Wyred 4 Sound DAC-2v2 
$2299 ($1500 for SE boards) 
The Wyred 4 Sound DAC-2 combines a rich feature set with remarkable performance at a price that makes it hard to beat. Its overall sound has a solidity and weight that are both arresting and involving. While Steven Stone hasn’t heard every available DAC in its price range, he has yet to hear any USB DAC under $2500 that outperforms the Wyred 4 Sound. Factor in the basic DAC-2’s 192kHz high-resolution capabilities, small upcharge for DSD support, and the ability to convert to SE anytime you wish via built-in circuit-board upgradability, and you have a DAC that will remain au courant long enough to make it a savvy and satisfying purchase, regardless of how much more you can afford to spend.


Schiit Audio Yggdrasil 
$2399
Designed by industry legend Mike Moffat, the Yggy DAC sounds very much like the famous Theta Digital DACs that Moffat designed in the 1980s and 1990s—but better. Like the Theta DACs of yore, the Yggy has a bold, assertive, vibrant, even vivid presentation.
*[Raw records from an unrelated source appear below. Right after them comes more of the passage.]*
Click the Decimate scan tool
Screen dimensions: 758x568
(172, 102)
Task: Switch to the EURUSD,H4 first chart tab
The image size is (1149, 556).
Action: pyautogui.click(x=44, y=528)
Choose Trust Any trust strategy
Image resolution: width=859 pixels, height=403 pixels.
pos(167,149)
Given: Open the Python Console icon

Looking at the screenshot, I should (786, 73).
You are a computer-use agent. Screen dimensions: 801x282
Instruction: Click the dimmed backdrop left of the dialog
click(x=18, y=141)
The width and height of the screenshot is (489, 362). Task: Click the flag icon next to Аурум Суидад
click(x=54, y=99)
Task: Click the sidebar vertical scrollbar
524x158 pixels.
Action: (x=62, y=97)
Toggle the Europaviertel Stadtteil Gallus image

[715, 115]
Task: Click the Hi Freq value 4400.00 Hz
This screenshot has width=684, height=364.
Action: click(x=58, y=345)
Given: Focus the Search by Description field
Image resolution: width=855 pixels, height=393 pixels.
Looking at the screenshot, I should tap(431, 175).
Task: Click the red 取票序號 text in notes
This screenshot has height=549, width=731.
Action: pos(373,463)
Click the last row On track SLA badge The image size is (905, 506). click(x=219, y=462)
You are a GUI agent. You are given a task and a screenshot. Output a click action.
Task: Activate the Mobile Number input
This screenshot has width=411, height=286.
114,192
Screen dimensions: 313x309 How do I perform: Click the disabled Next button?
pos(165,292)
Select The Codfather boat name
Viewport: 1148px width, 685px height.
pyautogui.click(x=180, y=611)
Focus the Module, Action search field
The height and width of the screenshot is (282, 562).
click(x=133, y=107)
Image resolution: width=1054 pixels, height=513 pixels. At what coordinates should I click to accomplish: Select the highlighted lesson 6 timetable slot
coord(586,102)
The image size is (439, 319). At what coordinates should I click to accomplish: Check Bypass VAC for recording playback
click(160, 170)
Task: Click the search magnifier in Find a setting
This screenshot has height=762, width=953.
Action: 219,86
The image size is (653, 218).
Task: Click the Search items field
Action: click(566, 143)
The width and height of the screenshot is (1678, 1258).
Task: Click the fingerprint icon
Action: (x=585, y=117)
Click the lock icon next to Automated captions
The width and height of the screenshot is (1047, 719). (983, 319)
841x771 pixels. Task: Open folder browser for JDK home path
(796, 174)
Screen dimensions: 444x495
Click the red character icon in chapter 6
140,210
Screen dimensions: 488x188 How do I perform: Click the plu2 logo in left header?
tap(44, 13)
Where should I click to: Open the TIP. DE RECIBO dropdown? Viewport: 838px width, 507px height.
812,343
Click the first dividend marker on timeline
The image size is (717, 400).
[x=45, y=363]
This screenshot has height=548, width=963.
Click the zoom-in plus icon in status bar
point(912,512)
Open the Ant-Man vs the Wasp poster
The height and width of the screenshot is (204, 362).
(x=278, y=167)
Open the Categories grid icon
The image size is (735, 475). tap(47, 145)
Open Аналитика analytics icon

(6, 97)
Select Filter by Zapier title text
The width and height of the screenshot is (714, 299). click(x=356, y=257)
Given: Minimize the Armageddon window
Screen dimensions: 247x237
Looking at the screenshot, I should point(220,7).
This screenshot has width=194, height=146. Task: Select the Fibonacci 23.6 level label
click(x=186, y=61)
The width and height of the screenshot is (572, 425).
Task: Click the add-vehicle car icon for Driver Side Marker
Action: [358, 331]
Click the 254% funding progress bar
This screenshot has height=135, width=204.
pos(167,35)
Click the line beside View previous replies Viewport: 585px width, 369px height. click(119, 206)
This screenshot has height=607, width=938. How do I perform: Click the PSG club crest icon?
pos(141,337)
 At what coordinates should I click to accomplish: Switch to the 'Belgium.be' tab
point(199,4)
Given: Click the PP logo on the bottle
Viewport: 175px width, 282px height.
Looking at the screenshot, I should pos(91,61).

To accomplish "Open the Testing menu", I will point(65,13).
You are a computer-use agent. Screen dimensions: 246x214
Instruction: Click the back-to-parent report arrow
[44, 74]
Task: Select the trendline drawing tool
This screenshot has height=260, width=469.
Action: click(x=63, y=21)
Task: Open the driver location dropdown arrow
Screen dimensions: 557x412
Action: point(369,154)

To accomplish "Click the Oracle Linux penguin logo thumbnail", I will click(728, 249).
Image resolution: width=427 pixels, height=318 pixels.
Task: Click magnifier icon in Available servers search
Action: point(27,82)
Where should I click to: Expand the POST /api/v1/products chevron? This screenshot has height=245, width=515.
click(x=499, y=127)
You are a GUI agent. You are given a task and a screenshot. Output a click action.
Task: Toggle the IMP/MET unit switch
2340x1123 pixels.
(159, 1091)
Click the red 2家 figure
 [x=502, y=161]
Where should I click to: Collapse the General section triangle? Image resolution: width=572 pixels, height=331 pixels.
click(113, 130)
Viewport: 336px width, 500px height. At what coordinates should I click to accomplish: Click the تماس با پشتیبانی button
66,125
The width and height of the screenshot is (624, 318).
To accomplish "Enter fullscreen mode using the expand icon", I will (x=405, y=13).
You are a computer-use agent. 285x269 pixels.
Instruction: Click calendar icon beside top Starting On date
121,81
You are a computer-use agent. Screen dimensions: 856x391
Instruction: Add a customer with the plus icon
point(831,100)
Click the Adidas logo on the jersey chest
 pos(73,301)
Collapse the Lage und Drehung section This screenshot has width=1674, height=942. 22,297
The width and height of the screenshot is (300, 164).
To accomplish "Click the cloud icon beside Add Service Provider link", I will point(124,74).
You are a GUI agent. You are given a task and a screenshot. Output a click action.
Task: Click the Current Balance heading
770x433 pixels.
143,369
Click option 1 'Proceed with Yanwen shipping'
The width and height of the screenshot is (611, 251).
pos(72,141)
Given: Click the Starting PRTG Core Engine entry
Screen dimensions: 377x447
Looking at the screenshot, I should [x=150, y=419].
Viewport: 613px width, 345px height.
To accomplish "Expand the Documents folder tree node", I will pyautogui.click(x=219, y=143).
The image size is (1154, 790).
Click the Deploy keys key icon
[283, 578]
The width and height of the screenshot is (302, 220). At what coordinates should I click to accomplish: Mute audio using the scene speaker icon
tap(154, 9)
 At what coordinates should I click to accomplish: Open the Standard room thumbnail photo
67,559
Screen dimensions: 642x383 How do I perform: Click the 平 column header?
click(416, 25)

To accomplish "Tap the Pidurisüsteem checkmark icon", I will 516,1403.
Because of this startling clarity, individual musical lines within complex arrangements are spatially and timbrally distinct. This has the effect of revealing each musical part with greater precision, as well as the intent of each musician—and with that comes a fuller, richer, and more complex presentation of the composition and arrangement. Transient attacks, from a hard-hit snare drum to the most delicate tap on a cymbal, are startlingly fast, defined, and vivid. If you’re looking for a DAC that does quad-rate DSD, decodes MQA, offers a volume control, and includes a headphone amp, look elsewhere. But if the very best reproduction of PCM sources is your goal, the Yggdrasil is the ticket. It’s a spectacular performer on an absolute level, and an out-of-this world bargain.


Bryston BDA-3
$3495
The Bryston BDA-3 enhances the functionality of the 2013 Product of the Year Award-winning BDA-2 by adding a second asynchronous USB input and four HDMI inputs. PCM sample rates up to 384kHz are now supported, as are DSD rates up to DSD256. Most significantly, not only can DSD signals be received by the BDA-3’s USB inputs, but also from suitably equipped HDMI sources. The evolutionary development of Bryston’s DACs from the original BDA-1 to the BDA-3 has been an object lesson in digital progress. Bryston’s BDA-3 DAC surpasses the high-value performance standard set by the BDA-2, enables inexpensive HDMI-equipped disc players to function as premium source components, and adds exceptionally engaging DSD playback to its potent mix of virtues.